The big picture: Alzheimer's disease is both devastating and common, teeing up a potentially huge market for cures for the more than 6 million Americans who suffer from the condition.

• But the FDA says the treatment should only be initiated in patients with "mild cognitive impairment or mild dementia stage of disease," narrowing the eligible patient population. That translates to about 1.5 million Americans, per the NYT.
• It also requires patients to overcome significant hurdles before starting treatment, including testing to confirm they have a buildup of amyloid and an MRI within the last year. The treatment itself consists of one-hour infusions every two weeks, and patients must receive MRIs throughout the process.
• Leqembi's list price of $26,500 per year doesn't include the cost of these related tests and procedures. For now, Medicare covers the drug and other amyloid-focused cures in limited circumstances, but the agency says barriers will be lowered if the FDA issues a traditional approval of the drug. It's unclear how private payers will approach coverage.
• Finally, the drug poses significant safety risks, like other drugs for serious diseases, and three patients who received Leqembi in a clinical trial died.

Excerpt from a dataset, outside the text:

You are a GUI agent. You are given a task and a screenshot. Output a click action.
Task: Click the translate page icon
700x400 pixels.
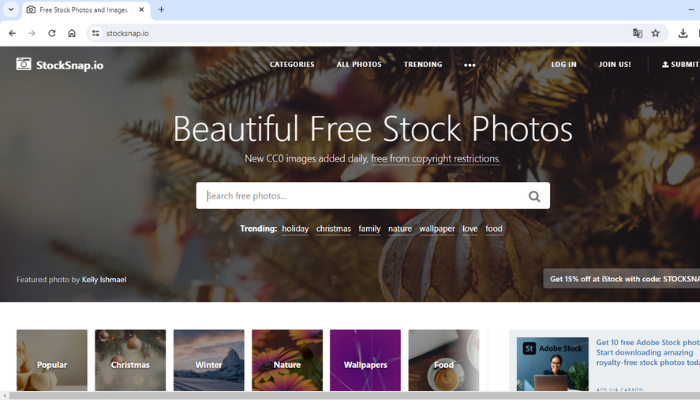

What they're saying: Given all the downsides, some providers say they want more information — particularly from the FDA — before they feel comfortable prescribing it to patients.

• "At this moment, based on the available data, I'm not clear and skeptical," said Yale professor Reshma Ramachandran. "I would have a lot of reservation about prescribing this."
• “I do think one of the things that has given us a lot of pause…is the risk and the death issue. Nobody wants to be the clinician that prescribes a drug that could potentially harm our patients," she added.

The other side: "This treatment can change the course of Alzheimer's in a meaningful way for people in the early stages of the disease, allowing more time to participate in daily life and live independently," said Maria Carrillo, chief science officer of the Alzheimer's Association, in a statement on Friday.

• "The decision to use this treatment should lie in the hands of the individual living with the disease and their family, in consultation with their doctor."

What we're watching: The upfront requirements for patients who do want to receive the drug will likely present broad challenges to the health system.

• “There is a lot of changes to the health care system and how we practice that will need to be put in place to really offer this treatment at scale to many patients," Pascual-Leone said.